(Beginning of SELECTED TEXT)

Sorrow, heartache, pain, anguish, are all symbolic of the word grief.  But I have come to know grief like a dear old friend, who while not entirely welcome, always finds a way in anyway.  I am the youngest of 5 children and the baby of the 3 girls, so I was the princess, the eternal child.  My 3 eldest siblings were pretty much grown and moved out and it was just me and Alex.  He was born August 25, 1980 and I, September 25, 1983.  We were very close and near inseparable.  He also had cancer and lost his battle at 11 years old.  Suddenly, this fairy princess, the eternal child, was shoved fiercely into “maturity” in a way never imagined.  I have spent a great deal of my life wondering why him? Why not me? It has been 29 years since his passing and yet, that ache is continually there. 

Recently, we lost my beloved Father and my adopted “Ma” ((within less than 6 months)).  Grief has now grown up and has children to boot.  It’s been just barely 6 months since Dad’s passing and barely 2 weeks since “Ma’s”.  And once again, grief has moved into my head and is there smiling that impish glee like the wicked friend that always gets you into trouble.  I’m keeping her well contained but I do have my moments where I am an ugly, sobbing, horrific mess on the floor.  I also have moments of complete and utter peace where for just a moment that ache stills and I feel no pain and that is because I know they are no longer in pain, they are free, and they are dancing with angels.

People probably think I’m odd to call grief an “old friend”.  Grief has had a backseat most of my life, always in the background, poking me now and then so I don’t forget she’s there.  Because I have learned the best way to heal, is to hurt.   Say what? Yes, you must hurt to heal.  No, you will never recover after losing someone, but it does become easier to live with if you acknowledge that grief is there and will not go away no matter what you try.  Faith in the Lord and faith that you will see your loved one again someday, is how you keep moving forward in this life.  So, embrace grief, welcome grief, offer her dinner and a room, because she is never leaving your side and oddly enough can be comforting at times ((when you acknowledge her)).

(End of SELECTED TEXT)
(Beginning of DATA UNDER STUDY)

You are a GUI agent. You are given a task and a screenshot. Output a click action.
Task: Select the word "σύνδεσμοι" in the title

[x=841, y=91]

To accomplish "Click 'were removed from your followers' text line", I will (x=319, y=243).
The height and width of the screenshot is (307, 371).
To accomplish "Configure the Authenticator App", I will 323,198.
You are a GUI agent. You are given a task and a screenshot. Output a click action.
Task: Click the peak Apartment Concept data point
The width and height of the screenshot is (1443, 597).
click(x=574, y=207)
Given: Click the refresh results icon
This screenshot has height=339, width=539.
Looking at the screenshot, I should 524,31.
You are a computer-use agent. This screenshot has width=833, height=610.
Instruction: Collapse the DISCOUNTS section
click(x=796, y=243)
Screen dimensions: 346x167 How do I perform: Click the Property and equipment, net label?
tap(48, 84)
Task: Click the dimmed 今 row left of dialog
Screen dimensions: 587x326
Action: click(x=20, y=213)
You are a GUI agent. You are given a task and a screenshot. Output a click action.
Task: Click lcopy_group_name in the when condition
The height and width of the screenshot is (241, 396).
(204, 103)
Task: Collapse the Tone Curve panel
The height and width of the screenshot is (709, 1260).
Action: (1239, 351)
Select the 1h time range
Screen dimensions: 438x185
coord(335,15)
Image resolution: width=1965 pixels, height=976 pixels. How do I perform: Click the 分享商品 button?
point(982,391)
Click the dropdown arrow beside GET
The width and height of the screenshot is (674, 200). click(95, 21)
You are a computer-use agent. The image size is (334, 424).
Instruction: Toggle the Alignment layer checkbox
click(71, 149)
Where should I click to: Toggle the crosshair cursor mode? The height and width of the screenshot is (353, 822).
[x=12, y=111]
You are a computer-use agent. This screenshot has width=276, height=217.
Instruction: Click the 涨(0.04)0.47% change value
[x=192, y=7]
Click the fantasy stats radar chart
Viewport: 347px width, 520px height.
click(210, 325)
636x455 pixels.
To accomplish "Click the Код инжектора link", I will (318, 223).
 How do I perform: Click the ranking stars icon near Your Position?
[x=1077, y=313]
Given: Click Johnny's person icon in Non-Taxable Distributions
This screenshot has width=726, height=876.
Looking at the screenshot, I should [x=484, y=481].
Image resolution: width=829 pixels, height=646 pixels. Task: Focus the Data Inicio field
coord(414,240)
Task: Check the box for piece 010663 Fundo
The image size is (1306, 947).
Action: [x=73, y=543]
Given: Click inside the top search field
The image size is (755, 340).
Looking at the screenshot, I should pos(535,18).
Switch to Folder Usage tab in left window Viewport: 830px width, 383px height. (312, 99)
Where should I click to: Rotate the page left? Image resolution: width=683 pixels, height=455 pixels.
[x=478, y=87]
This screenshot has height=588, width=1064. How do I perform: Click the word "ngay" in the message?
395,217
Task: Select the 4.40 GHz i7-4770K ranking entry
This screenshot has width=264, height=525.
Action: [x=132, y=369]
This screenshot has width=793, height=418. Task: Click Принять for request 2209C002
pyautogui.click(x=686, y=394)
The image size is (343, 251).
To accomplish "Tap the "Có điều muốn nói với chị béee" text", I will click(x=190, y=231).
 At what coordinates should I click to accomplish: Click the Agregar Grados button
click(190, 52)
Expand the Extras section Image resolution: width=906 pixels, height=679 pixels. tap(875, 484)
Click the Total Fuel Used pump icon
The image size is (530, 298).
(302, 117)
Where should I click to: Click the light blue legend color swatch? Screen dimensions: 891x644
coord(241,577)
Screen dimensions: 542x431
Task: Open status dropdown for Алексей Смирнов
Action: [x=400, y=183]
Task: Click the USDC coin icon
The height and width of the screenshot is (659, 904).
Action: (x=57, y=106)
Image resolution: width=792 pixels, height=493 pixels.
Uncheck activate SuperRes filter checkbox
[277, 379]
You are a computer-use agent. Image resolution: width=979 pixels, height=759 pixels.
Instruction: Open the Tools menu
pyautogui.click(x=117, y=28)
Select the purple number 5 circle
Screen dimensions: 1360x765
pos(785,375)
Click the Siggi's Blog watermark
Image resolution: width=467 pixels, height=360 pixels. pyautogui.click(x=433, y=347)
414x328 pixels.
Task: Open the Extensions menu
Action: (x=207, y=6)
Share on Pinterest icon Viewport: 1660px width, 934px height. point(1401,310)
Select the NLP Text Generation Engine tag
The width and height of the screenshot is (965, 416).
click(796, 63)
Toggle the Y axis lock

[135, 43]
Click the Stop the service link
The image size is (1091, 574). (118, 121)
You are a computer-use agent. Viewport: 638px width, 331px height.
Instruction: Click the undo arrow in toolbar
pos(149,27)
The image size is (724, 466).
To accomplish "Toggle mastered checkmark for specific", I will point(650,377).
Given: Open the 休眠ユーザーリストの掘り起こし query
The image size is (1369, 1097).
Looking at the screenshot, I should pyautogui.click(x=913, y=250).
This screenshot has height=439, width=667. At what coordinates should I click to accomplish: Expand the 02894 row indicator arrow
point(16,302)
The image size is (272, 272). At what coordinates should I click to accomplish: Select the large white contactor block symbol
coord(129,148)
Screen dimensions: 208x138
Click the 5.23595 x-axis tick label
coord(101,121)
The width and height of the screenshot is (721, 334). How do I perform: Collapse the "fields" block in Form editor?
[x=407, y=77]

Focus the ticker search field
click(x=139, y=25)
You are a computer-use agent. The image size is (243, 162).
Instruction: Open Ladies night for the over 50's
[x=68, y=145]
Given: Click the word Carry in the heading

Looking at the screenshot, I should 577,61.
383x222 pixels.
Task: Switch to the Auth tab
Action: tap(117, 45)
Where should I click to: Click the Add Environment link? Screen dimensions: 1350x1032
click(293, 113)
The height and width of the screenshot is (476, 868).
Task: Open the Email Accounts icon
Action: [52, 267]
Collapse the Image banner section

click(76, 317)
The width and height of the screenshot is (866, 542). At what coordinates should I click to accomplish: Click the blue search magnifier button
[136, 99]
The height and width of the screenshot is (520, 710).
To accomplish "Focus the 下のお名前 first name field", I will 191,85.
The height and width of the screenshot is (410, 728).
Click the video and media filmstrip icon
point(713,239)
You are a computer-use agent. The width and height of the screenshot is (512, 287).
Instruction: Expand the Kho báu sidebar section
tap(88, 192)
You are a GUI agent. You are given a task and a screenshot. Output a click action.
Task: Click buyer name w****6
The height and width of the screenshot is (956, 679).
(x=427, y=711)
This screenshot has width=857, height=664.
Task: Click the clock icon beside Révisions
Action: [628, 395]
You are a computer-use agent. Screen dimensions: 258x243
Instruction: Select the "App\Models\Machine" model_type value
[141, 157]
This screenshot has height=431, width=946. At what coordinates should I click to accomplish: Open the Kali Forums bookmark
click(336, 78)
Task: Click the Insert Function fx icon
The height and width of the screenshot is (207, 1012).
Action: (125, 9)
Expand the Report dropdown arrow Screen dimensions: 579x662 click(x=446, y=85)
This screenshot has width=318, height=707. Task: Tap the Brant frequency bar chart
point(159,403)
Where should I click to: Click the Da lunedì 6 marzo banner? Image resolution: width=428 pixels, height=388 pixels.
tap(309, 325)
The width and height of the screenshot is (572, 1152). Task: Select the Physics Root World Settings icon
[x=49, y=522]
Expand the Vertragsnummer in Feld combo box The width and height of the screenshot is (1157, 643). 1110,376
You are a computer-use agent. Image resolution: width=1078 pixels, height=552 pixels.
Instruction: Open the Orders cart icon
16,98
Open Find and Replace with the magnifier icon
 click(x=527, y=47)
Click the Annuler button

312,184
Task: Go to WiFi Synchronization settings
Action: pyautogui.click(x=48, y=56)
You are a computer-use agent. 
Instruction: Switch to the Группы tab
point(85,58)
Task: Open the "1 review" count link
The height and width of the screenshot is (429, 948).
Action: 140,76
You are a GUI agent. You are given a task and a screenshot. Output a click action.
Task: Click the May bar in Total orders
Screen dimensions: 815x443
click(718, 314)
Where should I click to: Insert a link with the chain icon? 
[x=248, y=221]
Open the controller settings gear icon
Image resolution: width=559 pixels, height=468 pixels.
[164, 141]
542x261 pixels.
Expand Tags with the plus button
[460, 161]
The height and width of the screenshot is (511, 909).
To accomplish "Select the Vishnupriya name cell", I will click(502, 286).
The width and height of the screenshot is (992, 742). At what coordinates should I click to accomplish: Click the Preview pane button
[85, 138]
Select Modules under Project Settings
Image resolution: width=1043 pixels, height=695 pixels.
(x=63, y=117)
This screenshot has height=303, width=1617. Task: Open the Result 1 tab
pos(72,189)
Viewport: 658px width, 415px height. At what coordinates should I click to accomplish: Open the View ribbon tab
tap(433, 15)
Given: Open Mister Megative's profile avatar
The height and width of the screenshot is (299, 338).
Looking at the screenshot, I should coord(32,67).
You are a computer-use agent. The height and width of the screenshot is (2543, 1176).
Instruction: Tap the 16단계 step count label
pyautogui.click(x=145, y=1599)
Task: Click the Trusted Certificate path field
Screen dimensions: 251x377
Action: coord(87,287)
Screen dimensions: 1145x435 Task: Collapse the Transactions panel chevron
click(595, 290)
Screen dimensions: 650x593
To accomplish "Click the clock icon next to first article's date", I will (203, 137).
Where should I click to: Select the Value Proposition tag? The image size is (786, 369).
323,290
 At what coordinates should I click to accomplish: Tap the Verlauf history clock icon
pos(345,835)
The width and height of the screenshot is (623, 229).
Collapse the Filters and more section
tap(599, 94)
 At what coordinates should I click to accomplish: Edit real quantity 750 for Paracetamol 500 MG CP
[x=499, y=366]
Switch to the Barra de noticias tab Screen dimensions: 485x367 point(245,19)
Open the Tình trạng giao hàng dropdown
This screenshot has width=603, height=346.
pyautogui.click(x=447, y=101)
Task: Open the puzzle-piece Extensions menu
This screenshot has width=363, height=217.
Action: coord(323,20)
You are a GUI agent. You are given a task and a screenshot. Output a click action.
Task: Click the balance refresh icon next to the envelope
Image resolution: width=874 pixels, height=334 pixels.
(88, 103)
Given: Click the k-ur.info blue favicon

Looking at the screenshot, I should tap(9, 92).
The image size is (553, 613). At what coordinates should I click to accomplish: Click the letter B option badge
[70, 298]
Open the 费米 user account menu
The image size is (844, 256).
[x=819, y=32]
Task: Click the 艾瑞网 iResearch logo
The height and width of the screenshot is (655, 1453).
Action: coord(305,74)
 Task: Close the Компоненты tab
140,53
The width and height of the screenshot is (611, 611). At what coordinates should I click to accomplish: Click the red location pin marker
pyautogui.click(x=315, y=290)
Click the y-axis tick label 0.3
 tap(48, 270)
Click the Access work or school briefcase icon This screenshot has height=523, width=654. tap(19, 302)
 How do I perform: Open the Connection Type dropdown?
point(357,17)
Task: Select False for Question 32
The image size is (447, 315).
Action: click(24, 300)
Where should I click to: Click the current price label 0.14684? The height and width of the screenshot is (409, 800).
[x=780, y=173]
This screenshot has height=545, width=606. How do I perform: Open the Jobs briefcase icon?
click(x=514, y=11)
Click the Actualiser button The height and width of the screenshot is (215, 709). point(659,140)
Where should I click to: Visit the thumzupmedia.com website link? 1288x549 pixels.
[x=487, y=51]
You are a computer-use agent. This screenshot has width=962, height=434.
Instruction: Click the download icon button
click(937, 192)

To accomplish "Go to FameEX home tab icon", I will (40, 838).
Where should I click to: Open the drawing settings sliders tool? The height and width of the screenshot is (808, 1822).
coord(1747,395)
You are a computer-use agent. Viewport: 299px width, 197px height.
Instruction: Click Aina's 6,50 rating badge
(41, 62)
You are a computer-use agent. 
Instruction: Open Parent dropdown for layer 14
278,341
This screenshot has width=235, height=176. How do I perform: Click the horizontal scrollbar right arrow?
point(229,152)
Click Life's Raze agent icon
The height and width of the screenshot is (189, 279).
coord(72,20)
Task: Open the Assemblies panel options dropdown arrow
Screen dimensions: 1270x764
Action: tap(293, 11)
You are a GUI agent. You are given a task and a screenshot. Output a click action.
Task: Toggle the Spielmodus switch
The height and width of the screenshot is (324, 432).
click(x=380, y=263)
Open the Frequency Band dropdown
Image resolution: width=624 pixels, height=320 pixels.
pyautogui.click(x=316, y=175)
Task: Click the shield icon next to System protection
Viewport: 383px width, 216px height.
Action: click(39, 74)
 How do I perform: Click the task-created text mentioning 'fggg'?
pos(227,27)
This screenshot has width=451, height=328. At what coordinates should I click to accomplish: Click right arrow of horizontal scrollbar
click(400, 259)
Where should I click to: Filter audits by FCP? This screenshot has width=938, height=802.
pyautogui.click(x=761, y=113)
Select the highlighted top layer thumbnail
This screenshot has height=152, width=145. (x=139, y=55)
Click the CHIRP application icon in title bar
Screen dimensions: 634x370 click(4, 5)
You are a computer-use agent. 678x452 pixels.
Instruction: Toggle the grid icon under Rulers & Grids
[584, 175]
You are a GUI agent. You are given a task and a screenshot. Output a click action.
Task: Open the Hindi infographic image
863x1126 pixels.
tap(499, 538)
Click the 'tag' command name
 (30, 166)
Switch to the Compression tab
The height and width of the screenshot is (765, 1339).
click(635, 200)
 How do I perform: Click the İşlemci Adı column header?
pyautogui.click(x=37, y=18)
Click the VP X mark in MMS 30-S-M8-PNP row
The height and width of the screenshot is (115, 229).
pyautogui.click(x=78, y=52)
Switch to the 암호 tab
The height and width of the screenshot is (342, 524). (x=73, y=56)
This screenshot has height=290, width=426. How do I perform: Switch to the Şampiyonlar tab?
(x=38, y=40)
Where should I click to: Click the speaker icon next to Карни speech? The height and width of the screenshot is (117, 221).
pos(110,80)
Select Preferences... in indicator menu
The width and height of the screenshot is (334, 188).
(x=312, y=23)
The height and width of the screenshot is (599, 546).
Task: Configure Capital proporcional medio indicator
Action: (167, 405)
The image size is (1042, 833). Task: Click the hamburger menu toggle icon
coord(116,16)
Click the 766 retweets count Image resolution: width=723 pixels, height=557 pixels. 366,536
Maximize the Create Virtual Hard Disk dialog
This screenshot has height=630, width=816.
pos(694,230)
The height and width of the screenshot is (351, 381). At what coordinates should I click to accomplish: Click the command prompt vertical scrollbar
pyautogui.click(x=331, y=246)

(End of DATA UNDER STUDY)

## WHAT TO WORK ON
In the essay on grief, how old was Alex when he died of cancer?

## TASK RESPONSE
He was 11 years old.